# REQUIRED TASK 1
Write out everything from "The question has" down to "with the Yankees." in the post about becoming a Yankees fan, word for word.
# REQUIRED TASK 2
Write the next part of the blog post about becoming a Yankees fan, starting after its last sentence.

# PASSAGE SHOWN
###

The question has been asked on multiple blogs, but it is always very relevant and quite interesting…
Why did you become a fan of your favorite baseball team?
Often, it’s simply geography or a family’s passion that is passed from generation to generation. But other times, there are deeper, individual reasons for why we follow certain teams.
I have always been quick to say that I became a Yankees fan on December 31, 1974. That’s the day Oakland A’s free-agent pitcher Jim “Catfish” Hunter signed a 5-year, $3.75 million contract with the Yankees.
Walter Iooss Jr/SI
The early 70’s were a great time to be an A’s fan, and I was on the bandwagon like all my friends. But I was starting to get older and had gained a better awareness and understanding of baseball. After some careful thought, I decided to follow Hunter to New York in terms of my loyalty and support. I was immediately captivated by the personalities on the Yankees roster, and Billy Martin was quickly my all-time favorite manager. Thurman Munson became my idol, and I can still remember the magic and excitement when Chris Chambliss hit the game winning home run in the 1976 ALCS against the Kansas City Royals (I remember watching his foot placement in the batter’s box and feeling that something huge was about to happen).
New York Daily News
I remember my mom was getting tired of me telling her that Reggie Jackson had hit another home run in the 1977 World Series, and sadly, I remember exactly where I was on August 2, 1979.
Yet, when I think about why I was attracted to the Yankees, it really happened much earlier. When I was about 7 or 8, I read a book about Lou Gehrig.

###

# DATA SEGMENT
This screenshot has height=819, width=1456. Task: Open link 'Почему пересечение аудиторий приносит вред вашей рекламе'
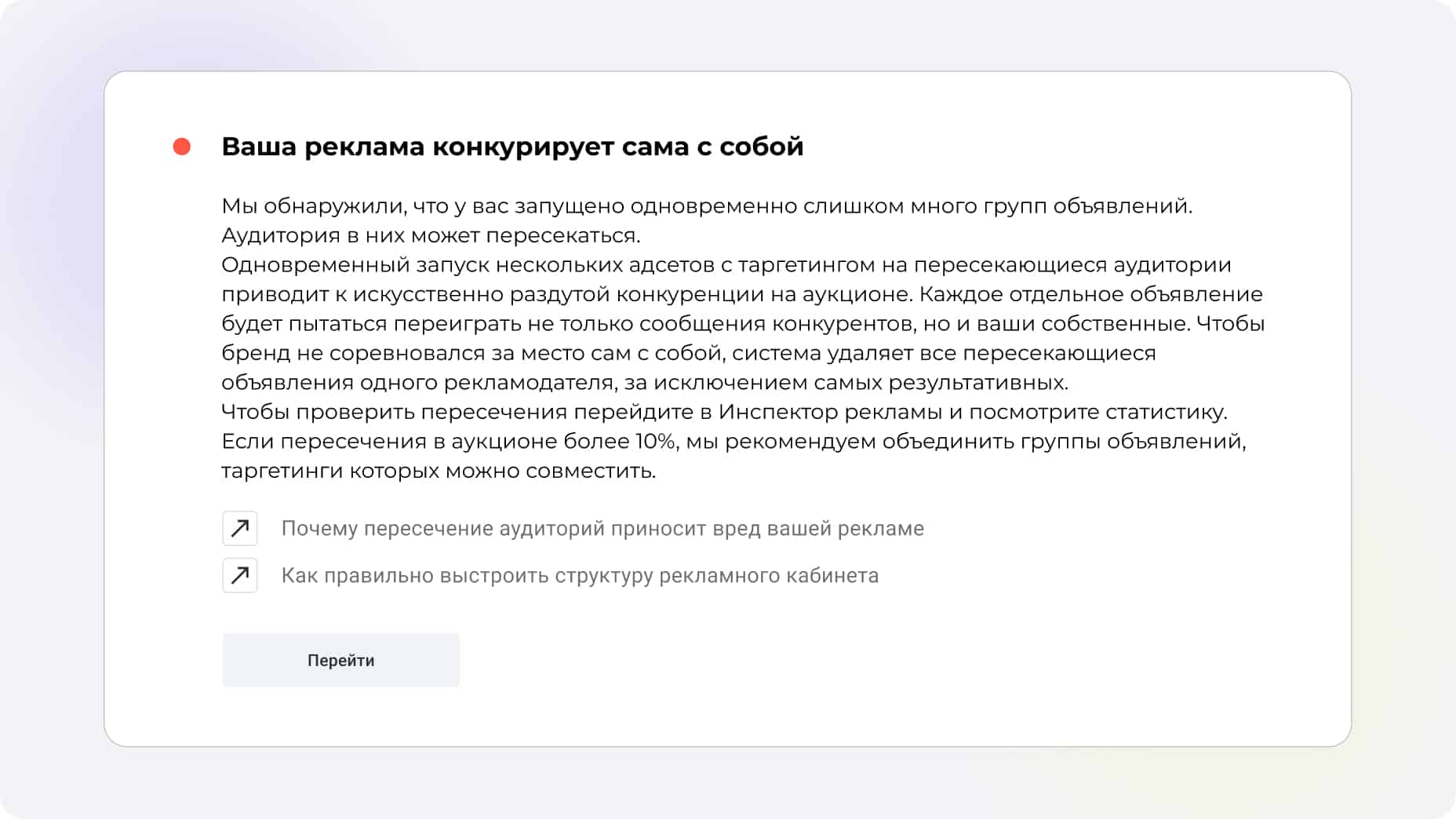pyautogui.click(x=602, y=528)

###

# OUTPUT 1
The question has been asked on multiple blogs, but it is always very relevant and quite interesting…
Why did you become a fan of your favorite baseball team?
Often, it’s simply geography or a family’s passion that is passed from generation to generation. But other times, there are deeper, individual reasons for why we follow certain teams.
I have always been quick to say that I became a Yankees fan on December 31, 1974. That’s the day Oakland A’s free-agent pitcher Jim “Catfish” Hunter signed a 5-year, $3.75 million contract with the Yankees.

# OUTPUT 2
At the time, I was just starting to become aware of Major League baseball. I was drawn to the history and aura of the game. I “discovered” pro football first, but baseball quickly passed football as my true love. Today, Lou Gehrig is my personal all-time hero, and hence, the source of the name for my blog.
“I’m not a headline guy. I know that as long as I was following Babe Ruth to the plate I could have stood on my head and no one would have known the difference.”
There are multiple meanings in this quote for me personally. Not only does it pay homage to the great class and character of Lou Gehrig, but it also recognizes that I am among greatness at MLBlogs with so many outstanding writers.
I have always been drawn to the history of the Yankees, so I think the book about Gehrig set the stage for my conversion from an A’s fan to a Yankees fan a few years later.
A very moving article to read is the “This Morning with Shirley Povich” column that appeared in the Washington Post on July 5, 1939. The Washington Senators played a double-header against the Yankees on July 4th, and Gehrig gave his immortal farewell speech between games.
Yankees manager Joe McCarthy made the following statement at the mike that day while openly crying: “Lou, what else can I say except that it was a sad day in the life of everybody who knew you when you came to my hotel room that day in Detroit and told me you were quitting as a ball player because you felt yourself a hindrance to the team. My God, man, you were never that.”
I think that quote alone can sum up why I feel that Lou Gehrig was such a special person…
The Senators won the first game, 3-2, but the Yankees came back to win the second game, 11-1, after Gehrig’s farewell.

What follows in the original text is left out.